--- SUPPLIED MATERIAL ---
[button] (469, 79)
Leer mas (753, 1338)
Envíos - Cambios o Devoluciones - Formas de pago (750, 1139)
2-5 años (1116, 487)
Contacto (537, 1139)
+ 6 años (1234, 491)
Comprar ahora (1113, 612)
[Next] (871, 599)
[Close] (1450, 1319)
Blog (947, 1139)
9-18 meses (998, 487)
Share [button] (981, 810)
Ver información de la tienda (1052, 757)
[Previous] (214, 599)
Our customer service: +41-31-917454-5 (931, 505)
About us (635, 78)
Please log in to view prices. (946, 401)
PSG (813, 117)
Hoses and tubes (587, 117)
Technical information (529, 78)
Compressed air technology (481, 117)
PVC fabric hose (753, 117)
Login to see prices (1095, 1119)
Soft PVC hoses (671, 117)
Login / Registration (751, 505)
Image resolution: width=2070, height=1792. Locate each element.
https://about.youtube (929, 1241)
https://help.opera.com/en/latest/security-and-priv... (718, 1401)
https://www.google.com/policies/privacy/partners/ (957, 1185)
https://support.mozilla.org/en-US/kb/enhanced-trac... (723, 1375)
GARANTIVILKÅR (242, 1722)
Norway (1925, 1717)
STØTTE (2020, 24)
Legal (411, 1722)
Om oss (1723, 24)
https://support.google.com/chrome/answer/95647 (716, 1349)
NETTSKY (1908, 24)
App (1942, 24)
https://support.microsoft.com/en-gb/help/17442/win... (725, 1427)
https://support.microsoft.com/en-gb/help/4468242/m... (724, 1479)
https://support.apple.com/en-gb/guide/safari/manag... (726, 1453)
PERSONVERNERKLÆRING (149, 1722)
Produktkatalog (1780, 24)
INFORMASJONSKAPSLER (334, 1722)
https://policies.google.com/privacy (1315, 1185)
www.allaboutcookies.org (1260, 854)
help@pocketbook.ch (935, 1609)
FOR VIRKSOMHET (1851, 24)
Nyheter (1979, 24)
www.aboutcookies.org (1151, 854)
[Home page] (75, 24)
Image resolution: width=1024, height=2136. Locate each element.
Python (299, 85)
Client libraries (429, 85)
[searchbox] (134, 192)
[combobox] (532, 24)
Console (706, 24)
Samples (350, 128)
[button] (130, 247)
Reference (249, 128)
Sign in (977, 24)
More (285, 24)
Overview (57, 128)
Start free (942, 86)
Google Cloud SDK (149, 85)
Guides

--- WHAT TO PRODUCE ---
Nothing past the line containing "About us (635, 78)" should be restated; transcribe the material exactly from its first line through that line.

--- TASK SOLUTION ---
[button] (469, 79)
Leer mas (753, 1338)
Envíos - Cambios o Devoluciones - Formas de pago (750, 1139)
2-5 años (1116, 487)
Contacto (537, 1139)
+ 6 años (1234, 491)
Comprar ahora (1113, 612)
[Next] (871, 599)
[Close] (1450, 1319)
Blog (947, 1139)
9-18 meses (998, 487)
Share [button] (981, 810)
Ver información de la tienda (1052, 757)
[Previous] (214, 599)
Our customer service: +41-31-917454-5 (931, 505)
About us (635, 78)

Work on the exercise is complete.